- DATA FOR THIS TASK -
_____

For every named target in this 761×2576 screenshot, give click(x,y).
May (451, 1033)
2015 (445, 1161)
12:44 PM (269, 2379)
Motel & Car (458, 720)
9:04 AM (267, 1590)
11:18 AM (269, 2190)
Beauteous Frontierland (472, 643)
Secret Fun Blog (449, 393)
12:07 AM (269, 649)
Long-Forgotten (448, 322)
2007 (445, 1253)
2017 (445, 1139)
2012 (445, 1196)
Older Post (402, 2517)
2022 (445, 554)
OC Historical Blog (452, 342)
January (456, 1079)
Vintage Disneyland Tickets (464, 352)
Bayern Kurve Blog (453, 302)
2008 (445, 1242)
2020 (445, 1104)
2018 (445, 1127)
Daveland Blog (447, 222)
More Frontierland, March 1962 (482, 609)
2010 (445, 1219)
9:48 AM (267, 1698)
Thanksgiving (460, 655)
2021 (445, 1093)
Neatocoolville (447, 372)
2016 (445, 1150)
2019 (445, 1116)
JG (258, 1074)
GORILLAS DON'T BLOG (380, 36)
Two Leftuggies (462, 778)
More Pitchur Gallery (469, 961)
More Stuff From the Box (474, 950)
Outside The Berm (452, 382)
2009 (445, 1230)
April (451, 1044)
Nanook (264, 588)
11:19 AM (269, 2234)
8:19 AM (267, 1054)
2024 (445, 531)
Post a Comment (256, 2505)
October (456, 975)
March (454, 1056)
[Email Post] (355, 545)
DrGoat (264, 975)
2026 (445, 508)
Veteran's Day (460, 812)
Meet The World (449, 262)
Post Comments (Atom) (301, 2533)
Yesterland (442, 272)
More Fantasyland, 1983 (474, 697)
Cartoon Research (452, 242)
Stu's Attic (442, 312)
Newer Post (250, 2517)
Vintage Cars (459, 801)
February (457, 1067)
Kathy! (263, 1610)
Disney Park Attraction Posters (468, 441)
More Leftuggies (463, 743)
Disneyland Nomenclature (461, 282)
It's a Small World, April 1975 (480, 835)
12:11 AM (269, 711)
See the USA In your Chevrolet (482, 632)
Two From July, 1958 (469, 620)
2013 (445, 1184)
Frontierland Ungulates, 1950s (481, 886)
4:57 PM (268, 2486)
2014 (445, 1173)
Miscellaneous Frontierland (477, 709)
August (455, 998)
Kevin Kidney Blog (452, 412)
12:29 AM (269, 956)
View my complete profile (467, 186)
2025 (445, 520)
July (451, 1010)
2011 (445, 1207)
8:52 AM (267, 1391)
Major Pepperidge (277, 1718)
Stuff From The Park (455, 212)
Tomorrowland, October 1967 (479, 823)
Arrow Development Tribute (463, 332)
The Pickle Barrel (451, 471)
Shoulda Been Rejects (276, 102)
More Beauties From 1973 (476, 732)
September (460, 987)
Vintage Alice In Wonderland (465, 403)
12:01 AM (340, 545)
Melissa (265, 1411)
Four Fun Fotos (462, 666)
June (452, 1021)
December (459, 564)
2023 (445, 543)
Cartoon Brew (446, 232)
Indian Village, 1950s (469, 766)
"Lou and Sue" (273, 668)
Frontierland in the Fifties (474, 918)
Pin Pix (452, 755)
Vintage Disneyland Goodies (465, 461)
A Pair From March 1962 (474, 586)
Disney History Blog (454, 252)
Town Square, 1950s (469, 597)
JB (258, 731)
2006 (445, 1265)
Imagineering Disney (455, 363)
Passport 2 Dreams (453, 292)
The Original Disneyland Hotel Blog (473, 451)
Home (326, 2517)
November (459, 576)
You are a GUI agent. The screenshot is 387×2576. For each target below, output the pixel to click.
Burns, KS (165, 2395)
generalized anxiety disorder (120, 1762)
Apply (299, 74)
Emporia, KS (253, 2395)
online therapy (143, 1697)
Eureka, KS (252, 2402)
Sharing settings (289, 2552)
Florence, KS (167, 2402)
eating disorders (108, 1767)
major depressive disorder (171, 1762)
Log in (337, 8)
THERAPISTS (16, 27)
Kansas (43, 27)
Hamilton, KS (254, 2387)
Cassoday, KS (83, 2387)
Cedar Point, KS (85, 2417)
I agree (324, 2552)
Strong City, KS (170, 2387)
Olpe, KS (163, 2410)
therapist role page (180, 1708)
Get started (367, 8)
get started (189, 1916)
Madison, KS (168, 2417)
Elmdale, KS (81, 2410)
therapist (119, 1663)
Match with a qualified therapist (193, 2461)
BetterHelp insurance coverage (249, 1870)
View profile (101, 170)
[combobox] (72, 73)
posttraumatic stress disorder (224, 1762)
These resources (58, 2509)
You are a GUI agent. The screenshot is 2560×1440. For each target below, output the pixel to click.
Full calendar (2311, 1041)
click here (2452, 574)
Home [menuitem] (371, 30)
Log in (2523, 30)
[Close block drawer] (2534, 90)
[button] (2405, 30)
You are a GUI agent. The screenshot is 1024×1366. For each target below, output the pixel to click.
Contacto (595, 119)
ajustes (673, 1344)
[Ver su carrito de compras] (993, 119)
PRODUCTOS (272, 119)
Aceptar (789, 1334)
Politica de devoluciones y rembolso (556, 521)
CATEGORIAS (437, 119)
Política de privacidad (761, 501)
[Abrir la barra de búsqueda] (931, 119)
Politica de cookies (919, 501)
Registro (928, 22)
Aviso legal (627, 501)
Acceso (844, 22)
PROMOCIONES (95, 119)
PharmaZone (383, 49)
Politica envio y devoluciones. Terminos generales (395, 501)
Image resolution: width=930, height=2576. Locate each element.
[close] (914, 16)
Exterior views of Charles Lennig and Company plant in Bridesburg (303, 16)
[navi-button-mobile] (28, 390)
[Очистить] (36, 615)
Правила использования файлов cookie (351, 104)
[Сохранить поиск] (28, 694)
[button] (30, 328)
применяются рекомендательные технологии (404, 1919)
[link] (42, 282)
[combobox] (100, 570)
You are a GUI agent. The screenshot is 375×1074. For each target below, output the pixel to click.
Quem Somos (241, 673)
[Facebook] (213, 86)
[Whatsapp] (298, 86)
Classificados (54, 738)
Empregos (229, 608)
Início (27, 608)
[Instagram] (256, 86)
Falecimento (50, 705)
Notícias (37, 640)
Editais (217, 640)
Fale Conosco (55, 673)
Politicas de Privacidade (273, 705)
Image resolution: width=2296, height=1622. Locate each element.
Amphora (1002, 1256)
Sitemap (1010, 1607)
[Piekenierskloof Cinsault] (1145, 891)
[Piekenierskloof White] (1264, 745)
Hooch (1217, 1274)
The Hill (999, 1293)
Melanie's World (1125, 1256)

_____

Please repeat, exactly and only, the lines from the one containing "применяются рекомендательные технологии" through the last line of the records, both included.

- TASK OUTPUT -
применяются рекомендательные технологии (404, 1919)
[link] (42, 282)
[combobox] (100, 570)
You are a GUI agent. The screenshot is 375×1074. For each target below, output the pixel to click.
Quem Somos (241, 673)
[Facebook] (213, 86)
[Whatsapp] (298, 86)
Classificados (54, 738)
Empregos (229, 608)
Início (27, 608)
[Instagram] (256, 86)
Falecimento (50, 705)
Notícias (37, 640)
Editais (217, 640)
Fale Conosco (55, 673)
Politicas de Privacidade (273, 705)
Image resolution: width=2296, height=1622. Locate each element.
Amphora (1002, 1256)
Sitemap (1010, 1607)
[Piekenierskloof Cinsault] (1145, 891)
[Piekenierskloof White] (1264, 745)
Hooch (1217, 1274)
The Hill (999, 1293)
Melanie's World (1125, 1256)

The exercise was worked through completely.